Something is very very wrong with that article.

My favourite human error - a true story by Kupfernigk · 2010-08-15 02:50 · Score: 5, Interesting

This was a server room at an (unnamed) UK PLC. The air conditioning had remote management, and the remote management notified the maintenance people that attention was needed. So someone was sent out, on a Friday afternoon.

When he arrived, most of the staff had gone home and the skeleton IT staff didn't want to hang around. So, they sent him away on the basis that his work wasn't "scheduled".

Everybody came back on Monday to find totally fried servers.

--
From scarped cliff or quarried stone she cries "A thousand types are gone, I care for nothing, no not one."

cascade failures by Velox_SwiftFox · 2010-08-15 03:02 · Score: 3, Interesting

How can this leave out the standard cascade failure scenario?

Trying to achieve redundancy, someone gets what they think is worst-case-30A of servers with multiple power supplies, plugs one power supply on each into one PDU rated 30A, one power supply into the other.

They may or may not know that the derated capacity of of the circuit is only 24A, the data center is unlikely to warn them as they only appear to be using 15A per circuit at most.

Anyway, something happens to one of the PDUs and the power is lost from it. Perhaps power factor corrections (remember the derating?) and cron jobs running at midnight on all the servers that raise the load high simultaneously. Maybe just the failure of one of the PDUs that was feared, causing the attempt at "redundancy".

In any case, all of the load is then put on the remaining circuit, and it always fails. The whole rack loses power.

Re:cascade failures by omglolbah · 2010-08-15 05:00 · Score: 2, Interesting

Yep, it is one of the specific steps when we define requirements for server racks. Sadly not all the customers pay attention and then yell for us to come fix the mess when they find out years later :p
This is especially fun if the trip to the "datacenter" involves a helicopter ride to the oil rig where it is located :p

Mainframe days story by assemblerex · 2010-08-15 03:45 · Score: 5, Interesting

The old tape machines (six foot tall) used to put out a tremendous amount of heat. Space is at a premium, so in the mainframe room the drives were normally put edge to edge,
with one pushing air in and the other pulling air out.

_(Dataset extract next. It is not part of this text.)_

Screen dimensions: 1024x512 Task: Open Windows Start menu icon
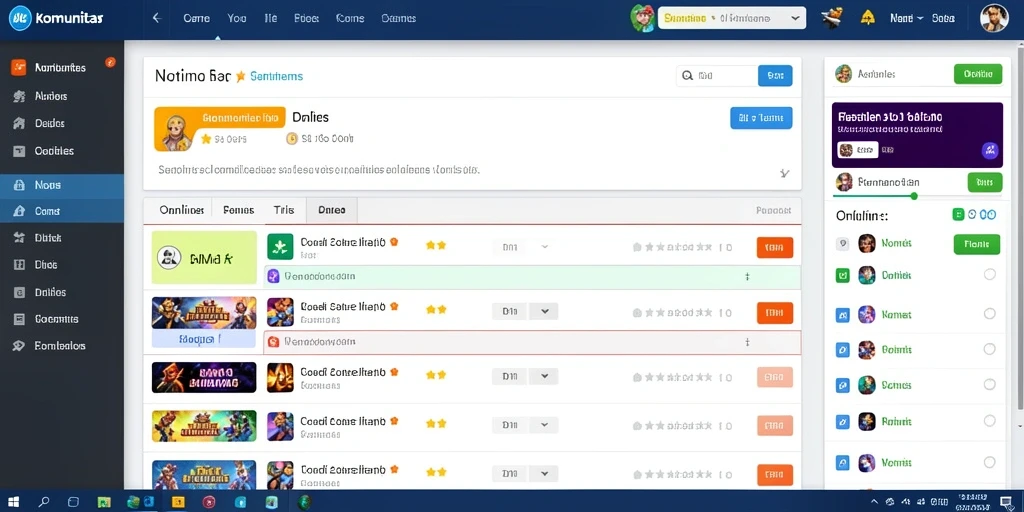14,502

The machines had two 10-12" fans per unit, so stacking two or three units was fine. One site had so many machines side to
side (over 7), the air coming out the last machine regularly set things on FIRE. It was not uncommon for the machine to ignite lint going through the stack, with it coming out the
end as a small explosion like dust in a grain silo explosion. A fire extinguisher was kept on hand, and the wall eventually got a stainless steel panel because it was so common.

FedEx, get insurance/ship your server by AnAdventurer · 2010-08-15 03:52 · Score: 3, Interesting

When I was IT manager for a big retail mfg we had a cross-country move from the SF bay area to TN (closer to shipping hubs and lower tax rates). I was hired for the new plant, and I was there setting up everything (I did not know the company knew next to nothing about technology) and the last thing shipped before the company shutdown for the move was ship the data server via 2 day FedEx. The CFO packed it up and shipped it out, as the driver pulled away from the bay the server fell off the bumper and onto the cement. They picked it up (looking undamaged in it's box). When I opened it there was a shower of parts. A HD drive had detached from the case but not the cable and had swung around in that case like a flail. CFO had NOT INSURED the shipment or taken anything apart. That and much more to save $50 here and there.

--
6.8SPC TR of 550, l xwind at 6, drift rt at 26" drops 77". AT has 503 ft-lbs at 1403 fps. FT 0.86

Data center power by PPH · 2010-08-15 04:22 · Score: 3, Interesting

Back when I worked for Boeing, we had an "interesting" condition in our major Seattle area data center (the one built right on top of a major earthquake fault line). It seems that the contractors who had built the power system had cut a few corners and used a couple of incorrect bolts on lugs in some switchgear. The result of this was that, over time, poor connections could lead to high temperatures and electrical fires. So, plans were made to do maintenance work on the panels.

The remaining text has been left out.